Wie die Karten gebaut sind
Ein Kartensatz, mehrere Aufgaben
Zu jedem Thema gibt es einen einzigen Kartensatz, aus dem sich verschiedene Aufgaben stellen lassen: frei gruppieren, Dreiergruppen finden, immer–manchmal–nie entscheiden. Einzelne Karten sind absichtlich Stolpersteine – sie greifen typische Fehlvorstellungen auf und geben der Diskussion etwas zu tun.

Danach
Was gelegt wurde, bleibt liegen
Papierkärtchen werden am Ende der Stunde eingesammelt, und damit ist die Arbeit verschwunden. Eine digitale Sortierung lässt sich als Bild speichern, zwischen Gruppen vergleichen und in der nächsten Stunde wieder aufgreifen. Genau daraus wird das Klassengespräch.

Noch in Arbeit
Eigene Kartensätze bauen
Zwei Dinge entstehen gerade.

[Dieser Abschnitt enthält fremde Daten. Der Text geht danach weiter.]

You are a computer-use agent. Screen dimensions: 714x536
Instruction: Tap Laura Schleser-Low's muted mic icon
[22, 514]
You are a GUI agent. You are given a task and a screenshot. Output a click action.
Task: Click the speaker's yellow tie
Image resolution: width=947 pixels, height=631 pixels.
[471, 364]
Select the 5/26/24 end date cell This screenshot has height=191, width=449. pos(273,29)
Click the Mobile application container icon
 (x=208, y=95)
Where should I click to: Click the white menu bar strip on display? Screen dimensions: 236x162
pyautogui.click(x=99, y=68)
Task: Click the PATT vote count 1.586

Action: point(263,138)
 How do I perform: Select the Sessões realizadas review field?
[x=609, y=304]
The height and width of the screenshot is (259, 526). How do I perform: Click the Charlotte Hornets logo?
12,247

Erstens soll sich hier jede Lehrperson die passende Kartenauswahl selbst zusammenstellen können – als Sortierfläche für den Browser oder als Druckvorlage für den Tisch. Und zweitens ein Assistent, der beim Entwerfen eigener Kartensätze zu weiteren Themen hilft: kein beliebiger Aufgabengenerator, sondern einer, der die Gestaltungsprinzipien aus der Erprobung kennt und danach fragt.